I burned a hole in a piston of my brand new motorcycle in 1973 there it was so hot..........
DONALD TRUMP KILLED MY BROTHER
Man, I feel her. My brother and I stopped at a steakhouse outside Phoenix about this time of the year 30 years ago.
We had been seeing heat waves rise off the pavement on the interstate, mirages. It was as hot as a pistol and my VW sedan—no cruise, no AC, leatherette upholstery that stuck to our skin.
As we left the air conditioned restaurant, the heat almost dropped us. Here’s the really tragic global-warming part. Bro’ forgot to use a bandana to open the chrome door handle on my Beetle. It was so hot he was instantly vaporized, thanks to Donald Trump.
Then I saw Wile E. Coyote chasing the Roadrunner and they were walking.

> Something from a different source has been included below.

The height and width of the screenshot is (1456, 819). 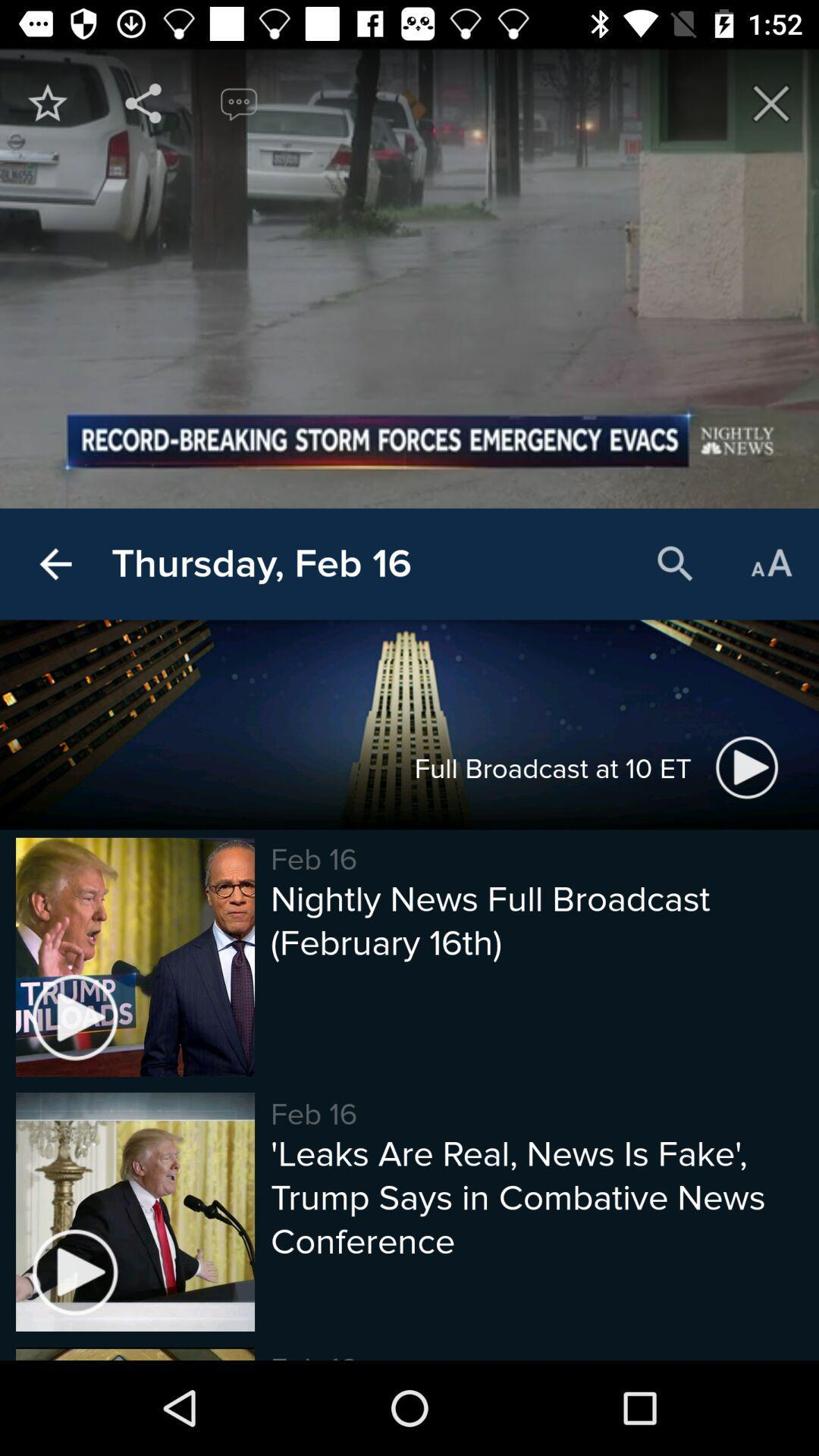 What do you see at coordinates (143, 102) in the screenshot?
I see `share` at bounding box center [143, 102].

Both are endangered species.
Why oh why didn’t young Donald Trump cool things down? Now we’re dooomed ..... DOOOOOOOOMED and stuck in this living Outer Limits/Twilight Zone hey diddly h-e-double hockey sticks.
Until this week it has seemed cooler than normal where I live. It is the normal time of year for it to be hot; not sure if she knows what a desert is...
The media likes to be dramatic about the heat, constantly posting temperatures, every other report is something related to the heat. Years ago people just dealt with summer heat or moved if they didn’t want to deal with it.